> [What this task involves] Print out the full material below, exact in every line, with no images included.

> [Data shown]

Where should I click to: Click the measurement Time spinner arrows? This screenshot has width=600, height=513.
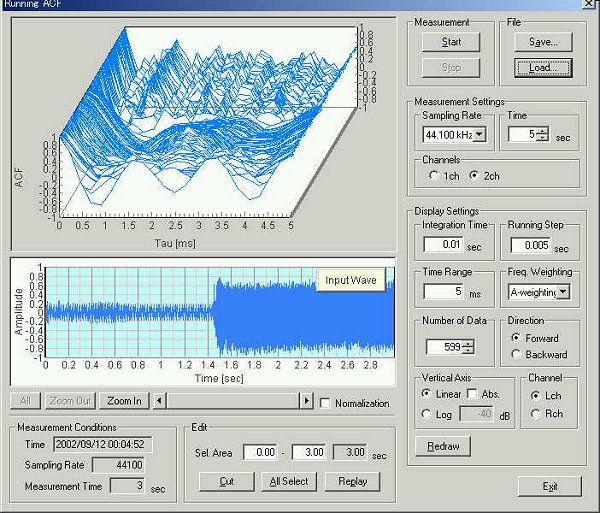[542, 135]
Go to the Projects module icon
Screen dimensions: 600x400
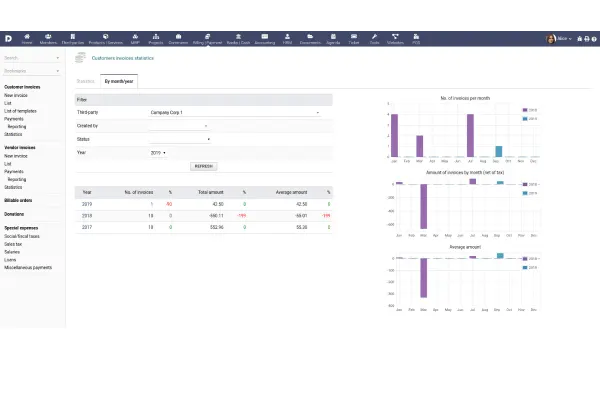[x=155, y=38]
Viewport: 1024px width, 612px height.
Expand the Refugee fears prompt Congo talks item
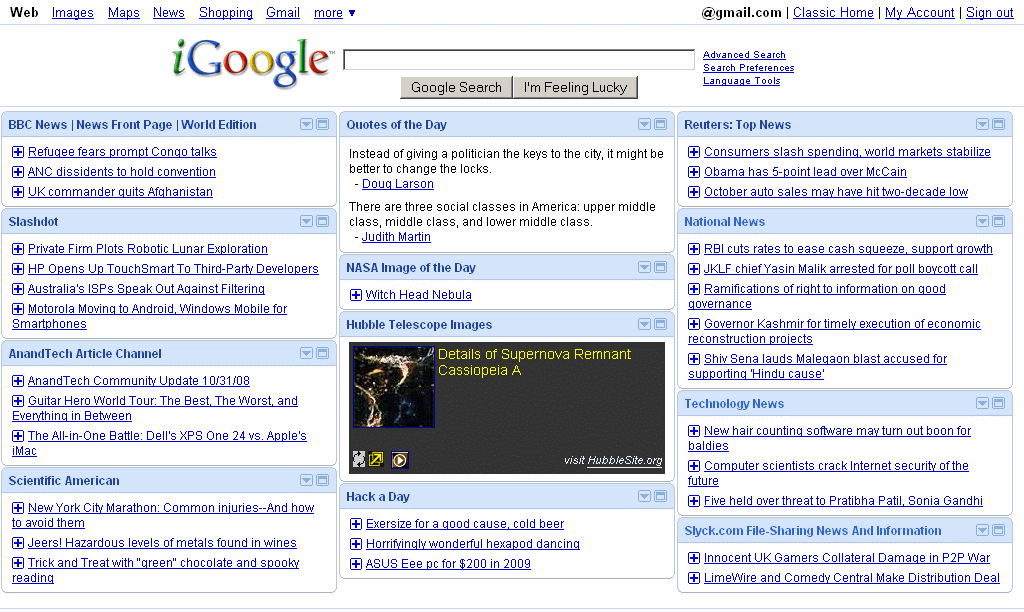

> [Solution for this task]
Where should I click to: Click the measurement Time spinner arrows? This screenshot has width=600, height=513.
[542, 135]
Go to the Projects module icon
Screen dimensions: 600x400
[x=155, y=38]
Viewport: 1024px width, 612px height.
Expand the Refugee fears prompt Congo talks item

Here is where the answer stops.